Approximately 1.4 million Americans live with inflammatory bowel disease, including many children, adolescents, teens and young adults. Some people experience only mild symptoms while others have more severe Crohn's disease or ulcerative colitis. Early diagnosis and treatment are important for the ongoing management of the disease.
Pediatric IBD Symptoms
- Abdominal pain
- Anemia and/or iron deficiency
- Joint pain and swelling
- Multiple or recurrent mouth ulcers
- Persistent diarrhea
- Rectal bleeding and/or bloody stools
- Weight loss and/or growth problems
You may notice other signs, such as the development of a fever, rash, loss of appetite or abnormal menstrual cycles.
Tools for Diagnosis
Physicians use many tools to confirm or rule out a diagnosis of inflammatory bowel disease. Our team will start by performing a comprehensive history and physical exam. We may order some or all of the following tests:
- Blood tests to check for anemia and levels of inflammation
- Colonoscopy to examine the colon and terminal ileum (small intestine)
- Imaging studies, such as a small bowel follow-through X-ray series or MRE (magnetic resonance), to assess the small and large intestine
- Stool culture to check for various infectious agents
- Upper endoscopy to examine the esophagus, stomach and duodenum (the first part of the small intestine)
Treatment for Pediatric IBD
IBD is a chronic disease that can be controlled, but we do not yet have a cure. Patients experience flares when symptoms are present, followed by periods of remission. The goal of treatment is to help all patients achieve remission, control symptoms, experience normal growth and lead a normal life.

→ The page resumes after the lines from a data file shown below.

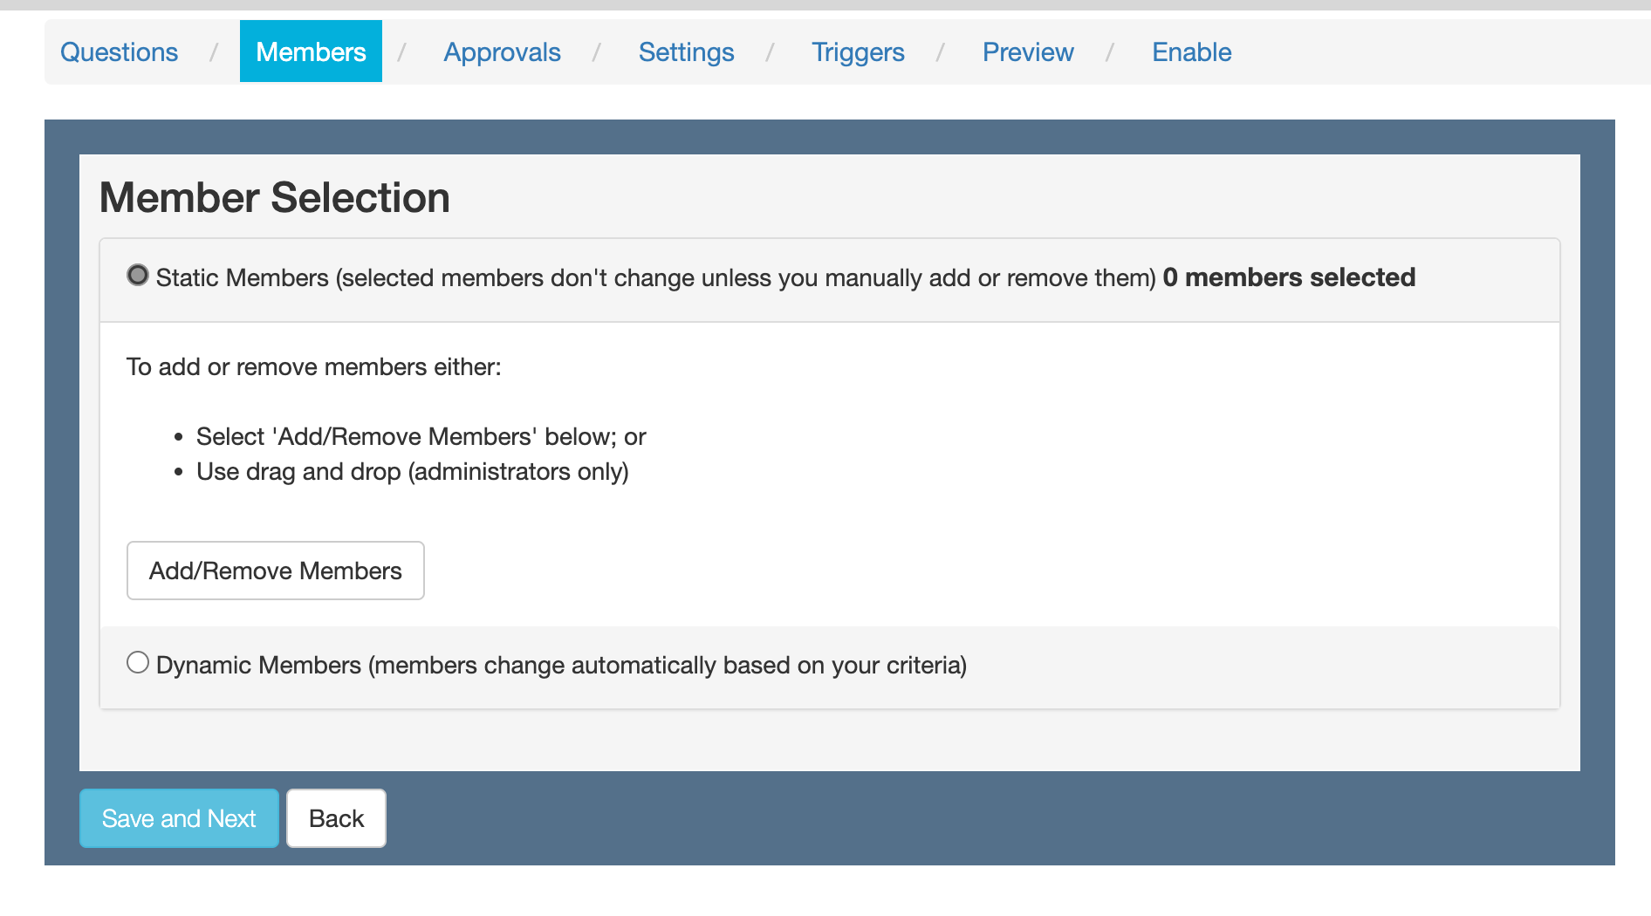Click the Back button
The height and width of the screenshot is (916, 1651).
[x=336, y=818]
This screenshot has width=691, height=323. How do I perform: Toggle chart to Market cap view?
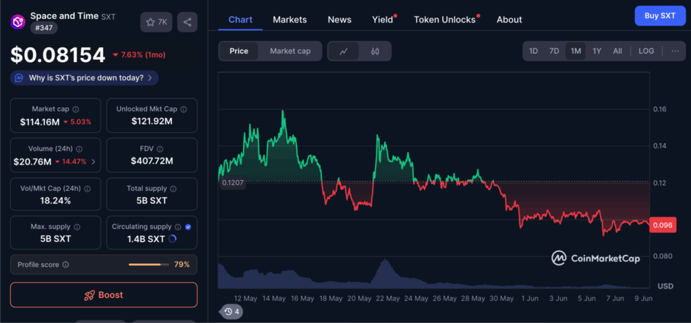click(x=290, y=51)
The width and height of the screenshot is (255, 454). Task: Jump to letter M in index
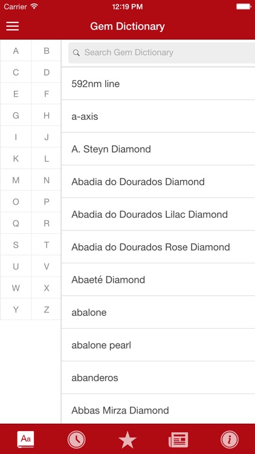[16, 180]
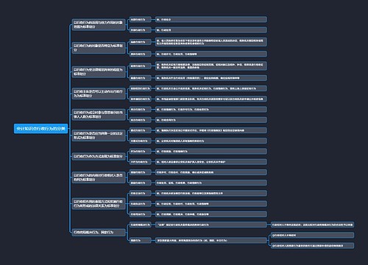368x265 pixels.
Task: Select the branch about 法律规范拘束的程度 standard
Action: click(99, 72)
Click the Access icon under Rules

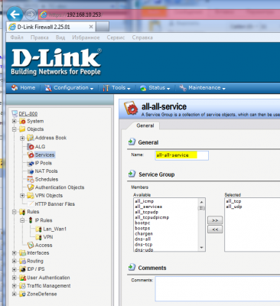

Medications typically are the first line of treatment for Crohn's disease and ulcerative colitis. Many different types of drugs can help control inflammation in the digestive tract. While these medications do not cure IBD, they can alleviate or eliminate symptoms and lead to remission. The team at Comer Children's has access to the latest medical advances in IBD care and will work with your family to create a personalized treatment plan that is best for your child's condition.
In more severe cases of inflammatory bowel disease, surgery may be necessary. Patients with Crohn's disease may need surgery for strictures, fistula and/or bowel obstruction. Some patients with ulcerative colitis may eventually require complete removal of the large intestine.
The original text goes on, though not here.